Delhi pollution needs long-term steps, targetting select sectors not way forward say experts | The Financial Express

Delhi pollution needs long-term steps, targetting select sectors not way forward, say experts

Is banning BS IV diesel vehicles too little and late for addressing the pollution problem in Delhi? Experts say resuspended dust from broken roads and inadequate waste management are amongst the key aspects that need to be addressed.

Delhi pollution needs long-term steps, targetting select sectors not way forward, say experts
Experts believe that vehicular pollution is only one aspect of the whole issue, waste management a bigger concern. (Photo Credit: Reuters)

As Delhi continues to reel under the effect of severe air pollution, the Commission for Air Quality Management undertook several measures envisaged by Stage IV of the Graded Response Action Plan. But is banning BS IV diesel vehicles enough to address the current situation and stabilise the pollution levels.

According to a study by the Centre of Science and Environment indicates that when pollution concentration from all sources (local, NCR and beyond) are added, Delhi’s vehicles account for nearly 17 per cent of total PM2.5 concentration. If just the local sources are taken into account, the share of vehicular pollution shoots up to almost as high as 50 percent as per the study.

Anumita Roychowdhury, executive director, research and advocacy, CSE pointed out that Delhi has close to 1.5 crore registered vehicles (as per the Vahan database) and sees an annual addition of five lakh vehicles a year (of which 97 percent are personal vehicles, mainly two-wheelers and cars), “has failed to build transportation strategies to scale for transformative changes and build an effective public transport system.” With more than 200 lakh population (estimate of World Population Prospect by the UN, 2018), the city is estimated to be generating at least 276 lakh daily travel trips.

However, KK Gandhi, auto and fuel expert and former ED (Technical), SIAM believes “Unfortunately most of the steps that are taken at the moment are more from optics perspective.”

Elaborating on his observations, he says, “ If you look at the available data, the passenger car segment is hardly contributing 0.7-0.8 percent of the particulate matter. However, two-wheelers have a bigger contribution in terms of particulate matter. No one wants to touch the two-wheelers. In my opinion this cannot be the way forward.”

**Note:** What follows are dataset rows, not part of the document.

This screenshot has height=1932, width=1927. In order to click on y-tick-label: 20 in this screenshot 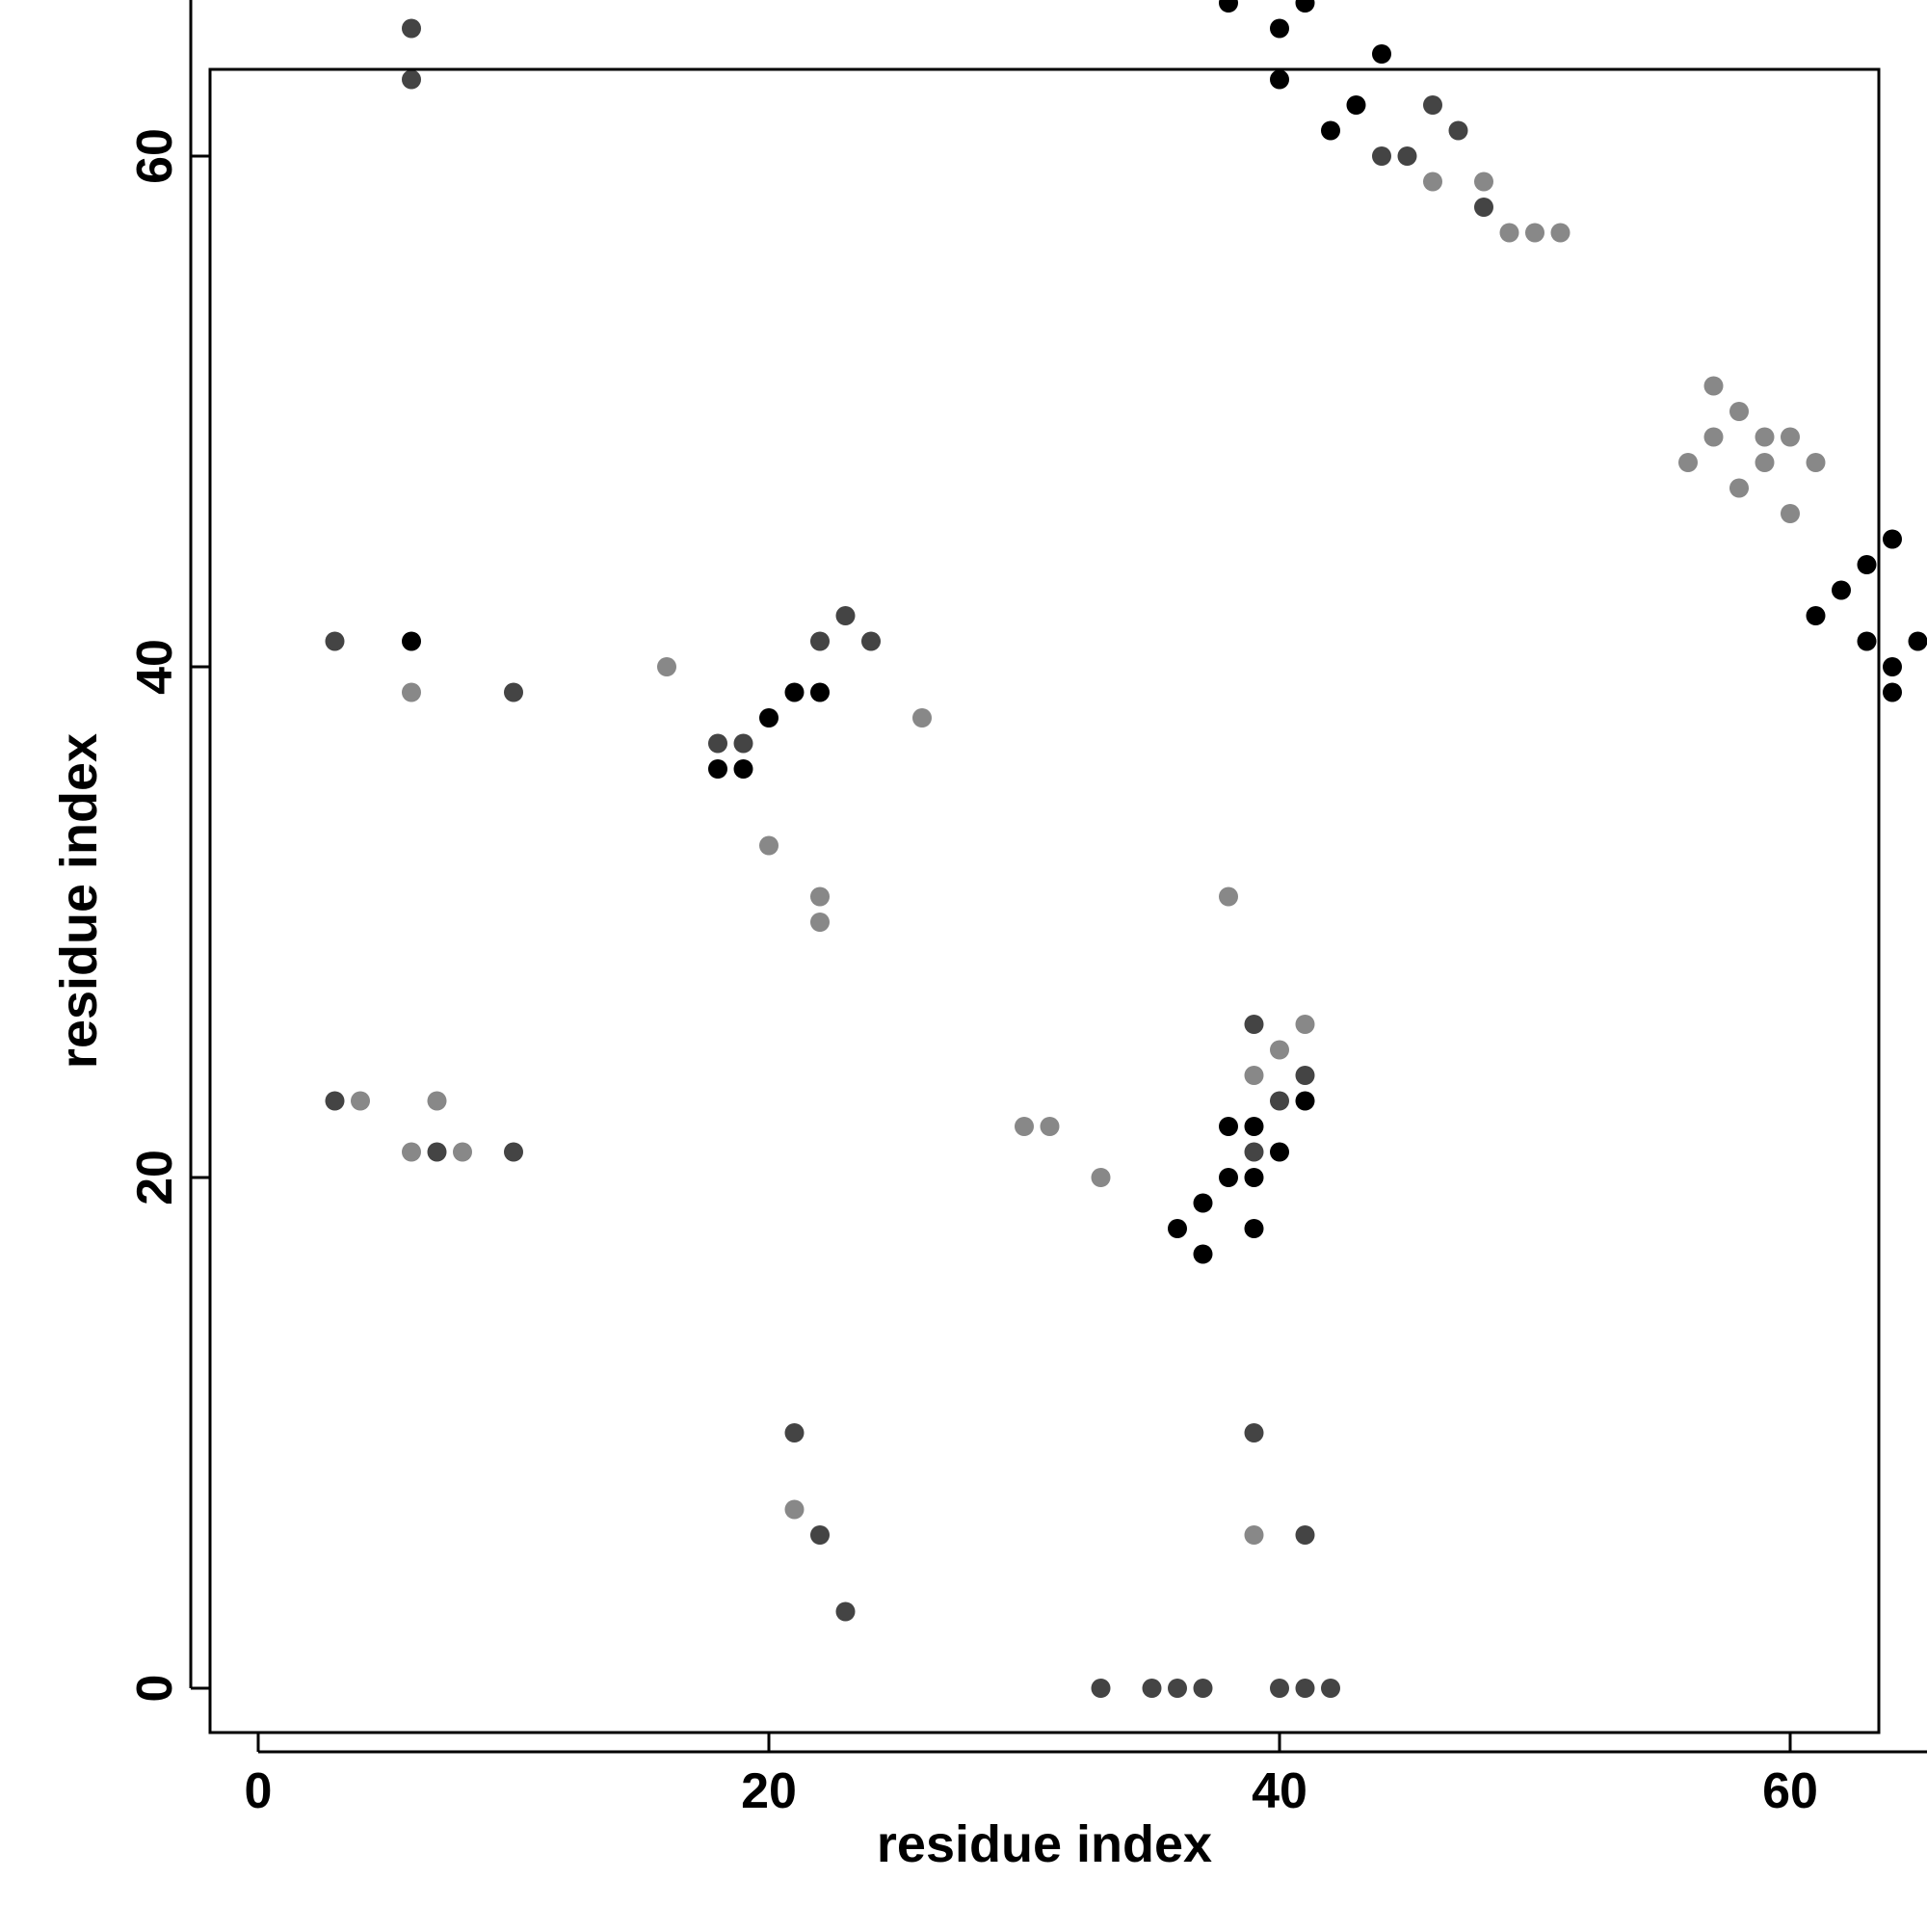, I will do `click(155, 1177)`.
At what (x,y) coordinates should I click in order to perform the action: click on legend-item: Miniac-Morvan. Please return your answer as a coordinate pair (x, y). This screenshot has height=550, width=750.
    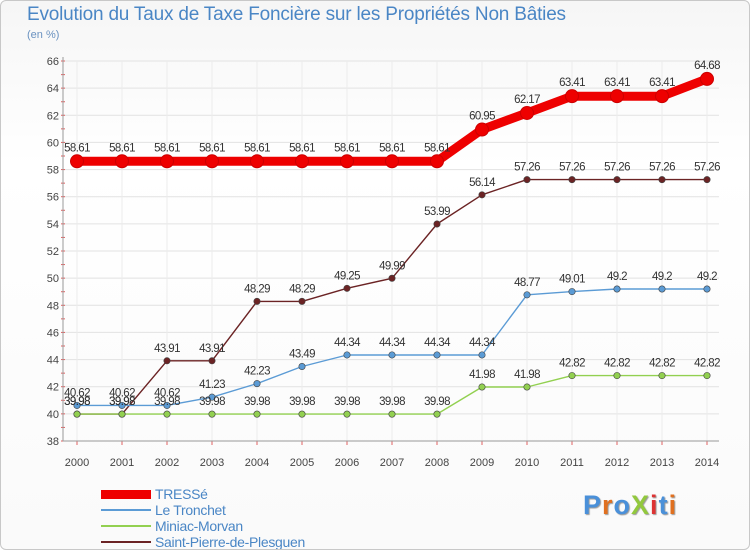
    Looking at the image, I should click on (172, 526).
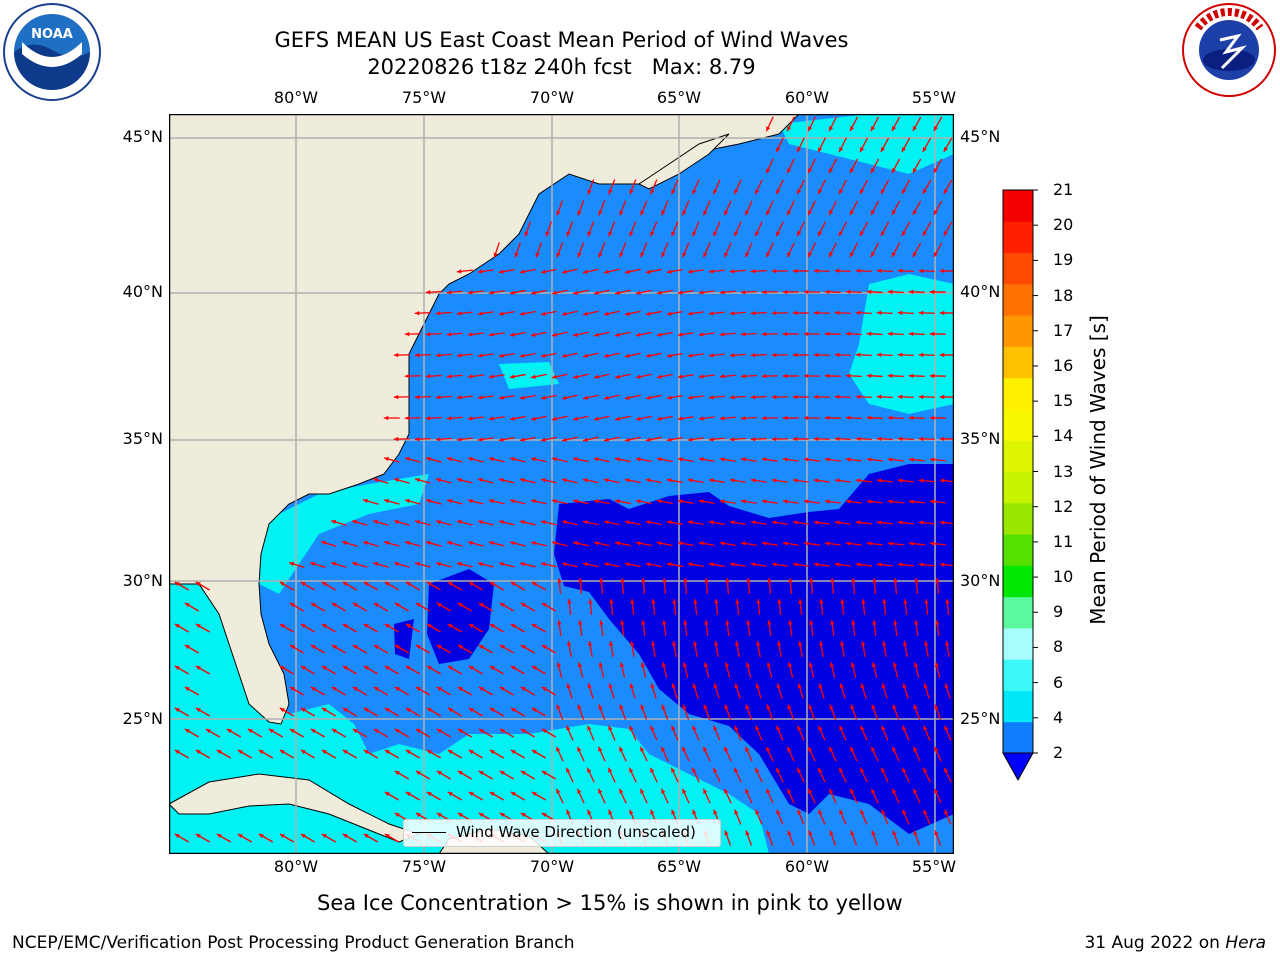 The height and width of the screenshot is (960, 1280). I want to click on legend-line-swatch, so click(429, 832).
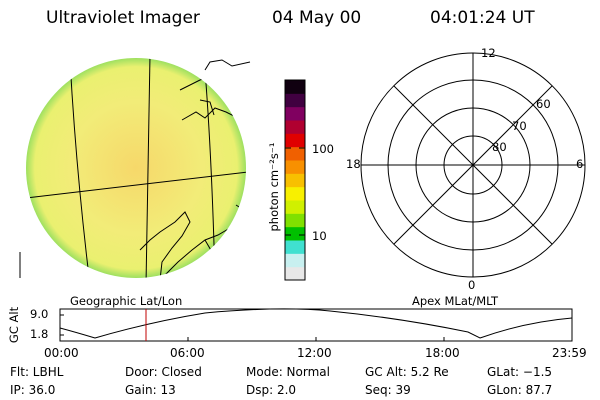 This screenshot has height=400, width=600. I want to click on orbit-plot, so click(316, 325).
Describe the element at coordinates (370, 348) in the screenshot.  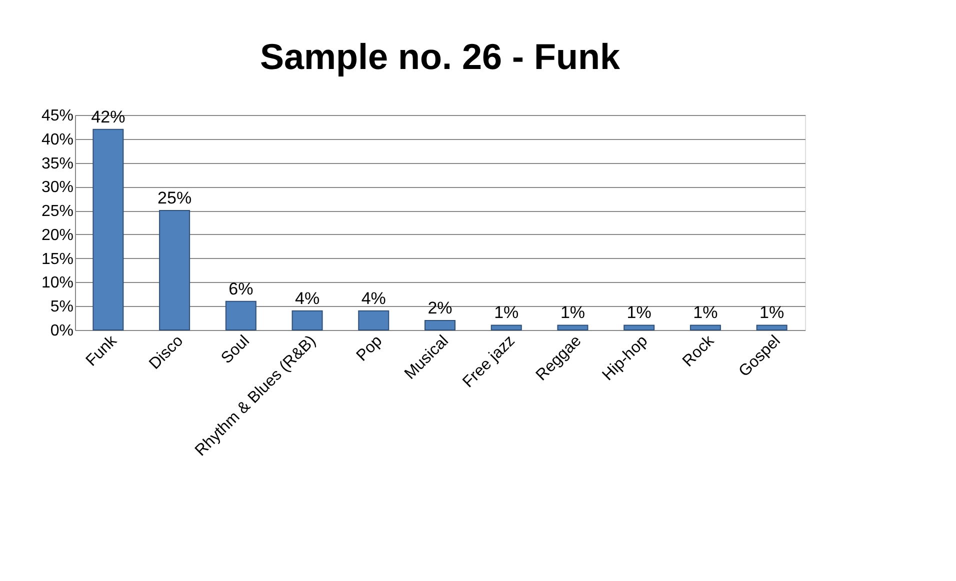
I see `x-tick-label: Pop` at that location.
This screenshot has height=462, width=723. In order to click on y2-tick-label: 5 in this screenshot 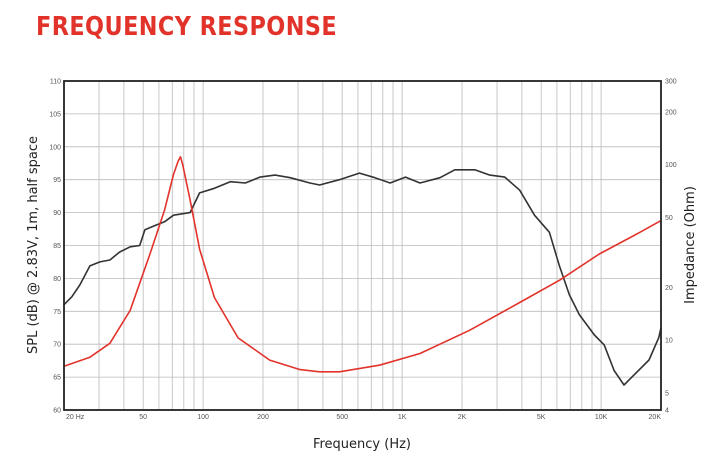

Roychowdhury explains the reason why vehicles have remained a problem despite the enforcement of BS VI emission norms, “This is because the improvement that one is seeing in terms of lower emission is getting negated by the number of vehicles on the road.”

However both the experts believe that vehicular pollution is only one aspect of the whole issue. Even the burning of the agricultural waste in Punjab and the resulting pollution in Delhi is a seasonal aspect. As Roychowdhury outlines, “Waste burning is another key source of pollution.” She believes that there is a need to ensure 100 percent waste collection, segregation and recycling, “ It is important for municipalities to invest adequately in creating an efficient waste management system in the city. Just 50 percent of the wate is actually collected and disposed off in Delhi. Sectoral action and infrastructure level investment is necessary in Delhi.”

Even Gandhi corroborates this aspect and points out how resuspended dust is one of the biggest contributors to high particulate matter, as per most studies, “Most of our roads are broken. Every vehicular movement re-introduces these dust particles back into the environment. Unfortunately no one will touch that as that involves the government directly. The road conditions are quite bad, pavements broken and there is no systematic cleaning of the roads.”

Another key topic that Gandhi touches upon is the regular maintenance of the vehicles and their role in arresting pollution, “ A BS VI vehicle automatically does not mean clean emission. If the vehicle is not maintained properly, even a BS VI vehicle can be more polluting than a BS IV one.”

He points out the lack of effective inspection and certification of vehicles as another critical factor in the overall pollution concentration in Delhi, “Most developed countries have inspection and certification systems for proper maintenance of vehicles, even private vehicles. That’s missing. Even the PUC is not a fool proof certification method. 5 percent of the vehicles are often responsible for almost 50 percent of pollution load so that has to be arrested.”

That said, it is important to note that no city can address its pollution problem only locally. Roychowdury elaborates how the current severe condition in Delhi is a “direct outcome of what’s happening across the Indo-Gangetic plain. There is a lot of regional pollution. Need to ensure there is a regional plan in place with clear accountability and state-level coordination.”

Gandhi says “targetting a particular segment just because they offer good optics is not the way forward.” He signs off identifying five key steps that need to be incorporated for long-term solution to the raging pollution issue in Delhi and elsewhere in the country,

“-Adopting clean fuel across segments

-Upkeep of roads very important to avoid re-suspension of dust

-Proper inspection and certification system for all vehicles including two-wheelers and private vehicles.

-Effective management of farm waste over long-term, stubble burning in Punjab only a 2-3 month phenomenon

-Adequate infrastructure for proper management of pollutants.”